§ Selected passage:
1. Integral question

How do you do this?

2. Hello,
Originally Posted by VkL
How do you do this?

Just substitute $\displaystyle t=\log_8(x)$

note that $\displaystyle \log_8(x)=\frac{\ln(x)}{\ln(8)}$ (may be useful for the dt)

3. I'm pretty sure that $\displaystyle \log$ stands for $\displaystyle \ln,$ most of books use this.

4. $\displaystyle \int_{2}^{8} \frac{1}{x(log_8x)^2}\,dx$

If you let $\displaystyle t=log_8x$, then $\displaystyle dt=\frac{1}{xln(8)}$.

Thus you have $\displaystyle \int_{2}^{8}\frac{ln(8)\,dt}{t^2}$.

Pull out the $\displaystyle ln(8)$ to get $\displaystyle ln(8)\int_{2}^{8}\frac{\,dt}{t^2} = ln(8)*-\frac{1}{t} = ln(8)*-\frac{1}{log_8x} = -\frac{ln(8)}{log_8x}$.

§ Working data:

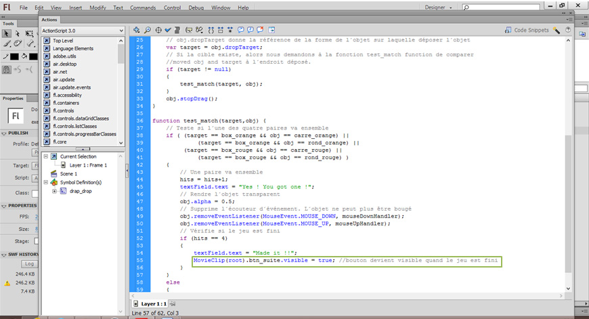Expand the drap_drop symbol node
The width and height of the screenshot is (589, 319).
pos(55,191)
* * *
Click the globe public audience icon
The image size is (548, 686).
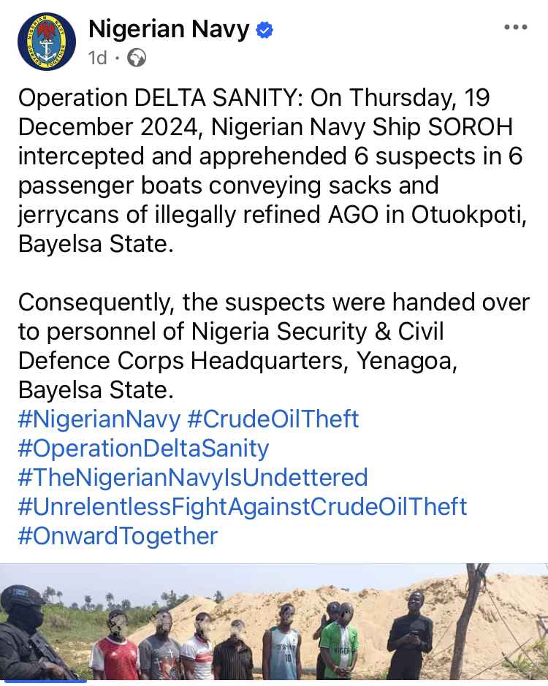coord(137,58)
==
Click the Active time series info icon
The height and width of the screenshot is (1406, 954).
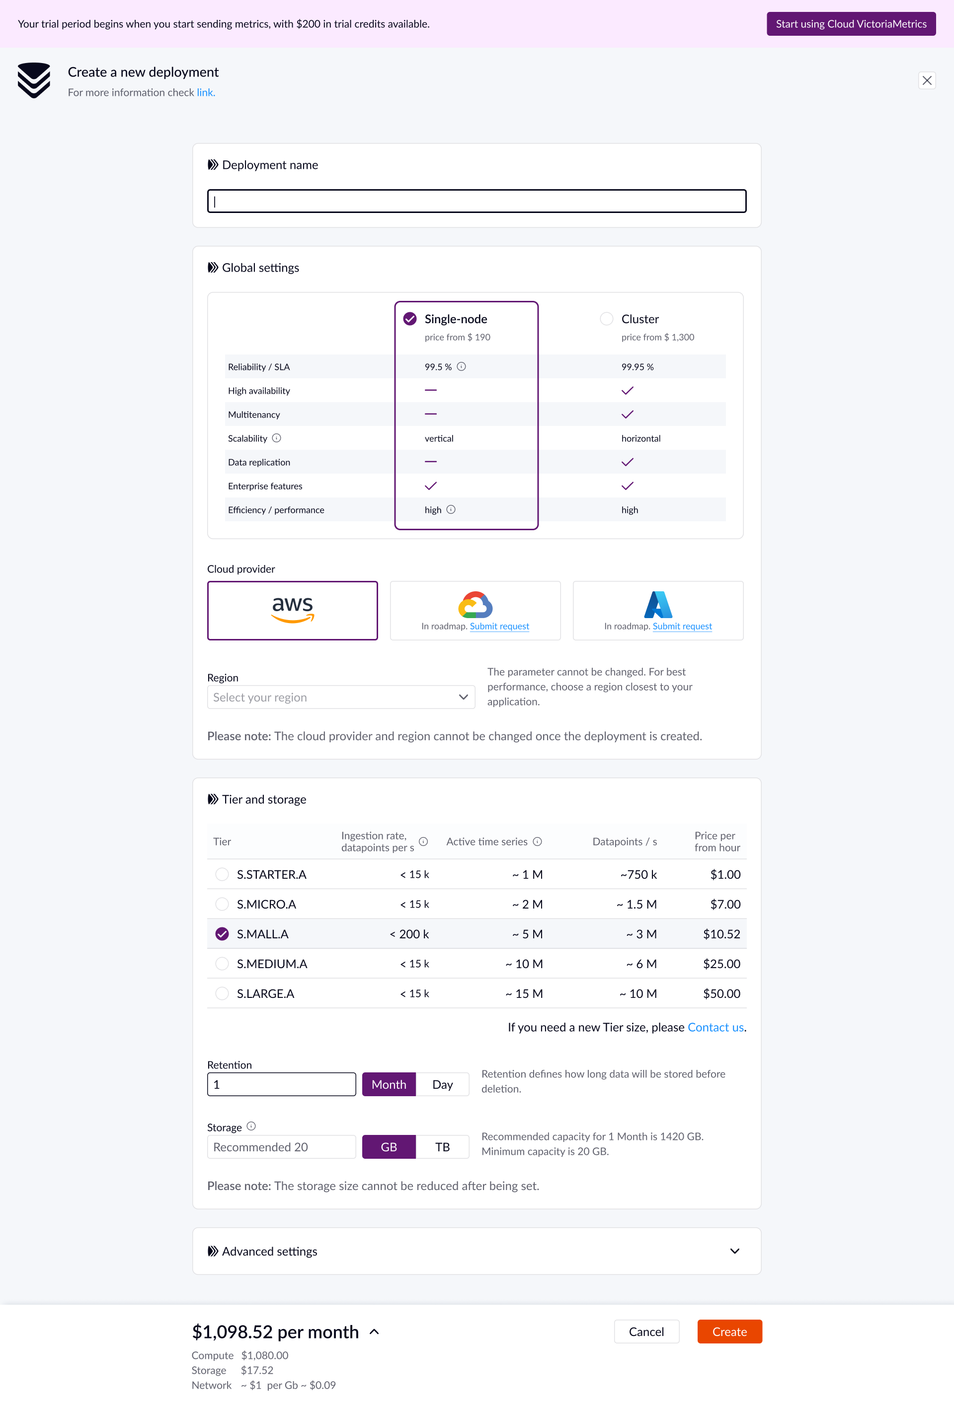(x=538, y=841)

§ Tasks and exercises:
1/ Retype the listing from the line with "Expand the drap_drop symbol node" through the line with "pos(55,191)", including both of those lines, and leave the pictures out.
2/ Write what comes next in the forum thread about the integral question, starting after its last sentence.

§ Results:
1/
Expand the drap_drop symbol node
The width and height of the screenshot is (589, 319).
pos(55,191)

2/
Plugging in $\displaystyle 8$ gives you $\displaystyle -\frac{ln(8)}{log_88} = -\frac{ln(8)}{1}=-ln(8)$ and plugging in $\displaystyle 2$ gives you $\displaystyle -\frac{ln(8)}{log_82} = -\frac{ln(8)}{\frac{1}{3}} = ln(8)*-3 = -3ln(8)$.

Subtracting gives: $\displaystyle -ln(8)+3ln(8) = 2ln(8) = 2ln(2^3) = 6ln(2)$.

Thus, $\displaystyle \int_{2}^{8} \frac{1}{x(log_8x)^2}\,dx = 6ln(2)$.

5. Originally Posted by Krizalid
I'm pretty sure that $\displaystyle \log$ stands for $\displaystyle \ln,$ most of books use this.
With a base ?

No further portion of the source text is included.